In conclusion, performing a PX teaching session at the time of RT simulation was associated with improved patient satisfaction in multiple domains, including registration, facility, personal issues, and overall satisfaction. Some domains and questions with improved satisfaction scores covered areas specifically addressed during the intervention, for example questions related to “staff concerns for questions” and “responses to concerns.” Other questions with improved satisfaction scores pertained to matters not addressed by the intervention, such as “facility cleanliness” and “registration wait time.” This suggests that PX teaching sessions not only successfully addressed outstanding patient concerns, as they were intended to, but they were also associated with generalized improvement in patient satisfaction.

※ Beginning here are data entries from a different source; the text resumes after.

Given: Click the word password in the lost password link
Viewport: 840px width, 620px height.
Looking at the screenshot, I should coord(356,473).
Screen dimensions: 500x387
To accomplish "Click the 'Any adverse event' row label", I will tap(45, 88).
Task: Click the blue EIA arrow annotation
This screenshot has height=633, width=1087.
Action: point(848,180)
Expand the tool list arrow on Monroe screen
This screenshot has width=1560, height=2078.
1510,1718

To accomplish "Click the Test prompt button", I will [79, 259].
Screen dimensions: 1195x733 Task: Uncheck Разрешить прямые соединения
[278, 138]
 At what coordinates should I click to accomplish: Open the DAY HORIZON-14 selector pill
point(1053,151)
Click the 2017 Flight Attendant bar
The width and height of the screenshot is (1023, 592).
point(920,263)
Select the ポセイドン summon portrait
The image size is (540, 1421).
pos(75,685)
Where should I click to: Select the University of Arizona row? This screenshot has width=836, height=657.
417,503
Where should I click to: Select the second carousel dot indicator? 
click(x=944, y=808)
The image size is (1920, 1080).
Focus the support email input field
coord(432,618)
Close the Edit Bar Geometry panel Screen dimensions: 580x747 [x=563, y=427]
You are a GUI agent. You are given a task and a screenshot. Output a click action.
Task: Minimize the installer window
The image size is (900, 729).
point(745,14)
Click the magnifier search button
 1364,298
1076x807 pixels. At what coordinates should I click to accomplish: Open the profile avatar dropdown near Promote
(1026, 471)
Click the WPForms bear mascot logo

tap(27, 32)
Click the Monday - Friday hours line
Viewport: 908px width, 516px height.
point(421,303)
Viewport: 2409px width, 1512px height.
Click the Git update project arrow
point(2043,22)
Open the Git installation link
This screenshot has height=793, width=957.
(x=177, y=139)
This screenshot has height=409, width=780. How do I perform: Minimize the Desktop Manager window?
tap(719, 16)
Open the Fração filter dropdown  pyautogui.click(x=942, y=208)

Therefore, performing a PX teaching session at the time of RT simulation warrants further study in a prospective manner.

Acknowledgments

We thank the Beaumont Health System Department of Radiation Oncology for support.

Footnotes

This work was previously presented at the ASTRO 2019 annual meeting, Chicago, IL, and at the 2018 ASCO Quality Care symposium, Phoenix, AZ.

Sources of support: This research did not receive any specific grant from funding agencies in the public, commercial, or not-for-profit sectors.

Disclosures: none.

Data sharing statement: Research data are not available at this time.